Tomas Hertl became a highlight-show sensation Wednesday after putting an exclamation point on his four-goal performance. While moving right on a breakaway, the San Jose rookie put the puck and his stick between his legs, then roofed a laser into the top left corner. The video became must-see TV that was witnessed by millions.
Meanwhile, with about five people watching in Buffalo, Mikhail Grigorenko made the same exact play.
A few Sabres remained on the ice following practice, and they worked on close-range shots and rebounds. Grigorenko went up Hertl’s avenue with the trick shot, beating Jhonas Enroth and earning a big cheer from Marcus Foligno.
Displays of Grigorenko’s skill are never far away. The difference is Hertl is making an impact during games and Grigorenko only shows morning glory.
Grigorenko’s tenuous hold on a lineup spot may slip away tonight when the Sabres host Columbus in First Niagara Center. Rookie Johan Larsson practiced in Grigorenko’s spot between wingers Zemgus Girgensons and Brian Flynn. Grigorenko filled in for absent center Cody Hodgson alongside Steve Ott and Thomas Vanek. Hodgson will play after taking his maintenance day, which would leave Grigorenko out of the lineup if the forward groups stay the same.
“You have to find a way to be an impact in a game,” coach Ron Rolston said. “It’s his ability to put himself in positions where he can use those skills. That means you’ve got to go to the puck, you’ve got to get the puck, you’ve got to support the puck, you’ve got to be around the puck, you’ve got to battle for the puck. You can stickhandle in a phone booth and that doesn’t really translate unless you can be an impact on the game.
“He’s a young player. He’s still learning those things and how to do that, be impactful at this level, and how that’s changed from junior hockey to pro hockey. It’s a learning process.”
Grigorenko’s ice time has steadily dwindled through the opening four games, bottoming out at 8:07 during a 3-2 overtime loss to Tampa Bay on Tuesday. He has no points and only five shots, including none against the Lightning.
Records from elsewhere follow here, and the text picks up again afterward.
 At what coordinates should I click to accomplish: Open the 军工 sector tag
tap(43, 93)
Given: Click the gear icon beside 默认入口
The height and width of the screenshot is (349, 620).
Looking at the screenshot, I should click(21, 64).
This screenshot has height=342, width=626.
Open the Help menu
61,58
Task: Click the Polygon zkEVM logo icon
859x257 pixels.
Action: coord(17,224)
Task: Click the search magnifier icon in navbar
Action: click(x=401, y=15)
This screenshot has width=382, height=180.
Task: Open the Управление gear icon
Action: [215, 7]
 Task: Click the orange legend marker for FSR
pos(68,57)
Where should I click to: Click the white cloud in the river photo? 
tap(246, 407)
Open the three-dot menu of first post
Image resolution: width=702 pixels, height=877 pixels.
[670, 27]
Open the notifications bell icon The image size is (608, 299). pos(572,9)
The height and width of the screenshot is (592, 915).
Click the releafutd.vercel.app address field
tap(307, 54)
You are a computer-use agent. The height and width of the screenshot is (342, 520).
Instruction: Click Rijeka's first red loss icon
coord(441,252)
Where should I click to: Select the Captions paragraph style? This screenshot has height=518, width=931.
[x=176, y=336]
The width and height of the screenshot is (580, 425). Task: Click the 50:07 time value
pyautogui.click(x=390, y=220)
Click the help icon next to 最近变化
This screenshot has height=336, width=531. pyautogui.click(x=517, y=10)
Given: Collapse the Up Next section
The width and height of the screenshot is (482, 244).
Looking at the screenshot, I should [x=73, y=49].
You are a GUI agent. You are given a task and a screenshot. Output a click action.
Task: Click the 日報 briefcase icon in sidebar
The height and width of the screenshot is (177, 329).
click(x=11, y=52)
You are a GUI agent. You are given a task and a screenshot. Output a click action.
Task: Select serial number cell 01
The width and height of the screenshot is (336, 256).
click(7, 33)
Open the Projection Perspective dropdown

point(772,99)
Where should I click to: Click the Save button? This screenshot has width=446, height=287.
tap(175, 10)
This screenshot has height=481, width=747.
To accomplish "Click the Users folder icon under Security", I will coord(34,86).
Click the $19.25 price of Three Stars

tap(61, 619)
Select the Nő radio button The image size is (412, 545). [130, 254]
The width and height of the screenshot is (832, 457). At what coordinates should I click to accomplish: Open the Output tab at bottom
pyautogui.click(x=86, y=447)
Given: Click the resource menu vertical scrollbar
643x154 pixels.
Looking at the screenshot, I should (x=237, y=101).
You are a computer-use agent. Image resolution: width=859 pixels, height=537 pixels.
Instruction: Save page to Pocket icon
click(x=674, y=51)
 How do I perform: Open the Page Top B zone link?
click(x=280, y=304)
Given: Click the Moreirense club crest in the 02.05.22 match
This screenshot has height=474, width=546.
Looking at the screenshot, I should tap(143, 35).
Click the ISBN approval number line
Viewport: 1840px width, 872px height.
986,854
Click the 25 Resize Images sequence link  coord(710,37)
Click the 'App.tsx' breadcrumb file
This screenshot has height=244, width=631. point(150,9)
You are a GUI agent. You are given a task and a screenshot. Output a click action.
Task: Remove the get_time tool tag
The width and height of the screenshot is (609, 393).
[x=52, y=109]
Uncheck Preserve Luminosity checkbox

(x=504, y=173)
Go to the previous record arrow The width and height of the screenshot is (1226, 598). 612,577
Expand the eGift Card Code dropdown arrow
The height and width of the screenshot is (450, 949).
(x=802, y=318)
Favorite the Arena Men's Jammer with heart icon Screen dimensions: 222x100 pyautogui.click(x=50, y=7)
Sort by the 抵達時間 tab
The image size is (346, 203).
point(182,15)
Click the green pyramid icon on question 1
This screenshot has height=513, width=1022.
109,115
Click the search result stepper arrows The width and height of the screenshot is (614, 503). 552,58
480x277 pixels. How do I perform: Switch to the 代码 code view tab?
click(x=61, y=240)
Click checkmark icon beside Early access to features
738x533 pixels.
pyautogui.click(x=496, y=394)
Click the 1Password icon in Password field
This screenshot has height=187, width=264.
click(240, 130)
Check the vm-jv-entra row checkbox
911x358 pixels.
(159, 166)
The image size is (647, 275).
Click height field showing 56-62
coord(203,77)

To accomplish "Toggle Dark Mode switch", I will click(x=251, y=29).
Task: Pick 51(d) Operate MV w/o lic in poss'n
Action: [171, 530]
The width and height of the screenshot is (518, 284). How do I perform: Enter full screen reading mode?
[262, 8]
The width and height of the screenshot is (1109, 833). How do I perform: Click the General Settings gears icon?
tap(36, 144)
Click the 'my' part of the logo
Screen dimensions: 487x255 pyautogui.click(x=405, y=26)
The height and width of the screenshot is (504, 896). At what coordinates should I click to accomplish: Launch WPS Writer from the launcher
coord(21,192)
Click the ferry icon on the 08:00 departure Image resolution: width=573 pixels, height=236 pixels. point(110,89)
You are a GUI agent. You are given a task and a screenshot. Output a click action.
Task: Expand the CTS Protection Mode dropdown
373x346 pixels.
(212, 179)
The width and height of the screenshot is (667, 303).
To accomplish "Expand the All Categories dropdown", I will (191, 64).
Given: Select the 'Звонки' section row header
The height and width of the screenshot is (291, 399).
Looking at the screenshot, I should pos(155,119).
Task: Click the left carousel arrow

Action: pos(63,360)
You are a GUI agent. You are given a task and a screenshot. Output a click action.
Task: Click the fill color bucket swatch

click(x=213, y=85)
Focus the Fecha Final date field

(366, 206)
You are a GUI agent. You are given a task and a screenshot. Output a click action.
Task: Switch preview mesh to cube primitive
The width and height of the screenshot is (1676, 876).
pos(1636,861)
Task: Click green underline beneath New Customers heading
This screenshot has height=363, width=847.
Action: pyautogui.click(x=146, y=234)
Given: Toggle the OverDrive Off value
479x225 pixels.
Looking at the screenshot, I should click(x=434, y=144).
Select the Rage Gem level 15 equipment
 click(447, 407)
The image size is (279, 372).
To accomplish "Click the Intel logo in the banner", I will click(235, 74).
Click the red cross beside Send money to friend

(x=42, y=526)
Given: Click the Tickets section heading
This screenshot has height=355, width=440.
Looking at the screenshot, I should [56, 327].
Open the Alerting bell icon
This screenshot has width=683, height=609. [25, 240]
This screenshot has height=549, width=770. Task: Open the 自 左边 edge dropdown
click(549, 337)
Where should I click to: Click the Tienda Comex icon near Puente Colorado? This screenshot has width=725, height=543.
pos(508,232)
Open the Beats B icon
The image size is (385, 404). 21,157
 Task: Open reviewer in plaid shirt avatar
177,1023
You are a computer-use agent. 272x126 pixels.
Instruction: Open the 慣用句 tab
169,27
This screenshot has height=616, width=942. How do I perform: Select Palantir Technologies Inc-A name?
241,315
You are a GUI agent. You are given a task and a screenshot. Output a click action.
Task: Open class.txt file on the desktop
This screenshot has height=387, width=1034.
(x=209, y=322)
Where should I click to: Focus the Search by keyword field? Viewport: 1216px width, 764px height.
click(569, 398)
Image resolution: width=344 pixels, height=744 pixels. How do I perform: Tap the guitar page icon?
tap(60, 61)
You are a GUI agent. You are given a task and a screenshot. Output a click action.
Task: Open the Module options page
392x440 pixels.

“Obviously, I didn’t have as much time as the first couple games, but it’s up to coach,” Grigorenko said. “At this time of the game, he probably would rather put out other guys. We almost won the game, so I’ll just keep working and hopefully I’ll get back my ice time.”
Rolston has not been enamored with the Russian, who was selected 12th overall in the 2012 NHL draft. The coach has repeatedly knocked Grigorenko’s lack of competitiveness.
“It’s getting there, but it needs to continue to improve,” Rolston said. “That’s that last hurdle for him. That’s something that he’s going to work on.”
Grigorenko is in a unique position regarding his age and contract status. He showed enough flashes at the beginning of last season that General Manager Darcy Regier decided to keep Grigorenko past the nine-game tryout limit for teenagers. The decision started the clock on Grigorenko’s entry-level contract, and once it starts it doesn’t stop.
Though the center is eligible to return to his Quebec junior team, the second year of his three-year contract would go by the wayside, multiple sources said Wednesday. The nine-game tryout (and resulting contract slide) doesn’t apply in the second year if a player goes past the cutoff during the first year.
“We have really good vets on this team, so every day I could learn a lot of good things from them on the ice and off the ice,” said Grigorenko, who added his NHL lessons have helped. “Last year, I just remember I was working a lot on those around-the-net rebounds, and I scored exactly the same goal in the world juniors in the semifinals against Sweden. It for sure helps with the reflexes.
“I’m pretty sure I’m going to have these chances around the net and I’m going to score.”
In order to score, Grigorenko will first have to prove that his practice prowess can show up when it matters most.
“We see it every day in practice, and he’s just got to bring it to the game,” Sabres center Kevin Porter said. “He’s got great hands. He’s got great vision. He makes guys miss. He’s good one-on-one. When he gets those chances he’s got to start shooting more and make the plays when they’re available.
“Everyone in the NHL has skill. All the guys can make plays and score goals. It comes down to who wants to work the hardest.”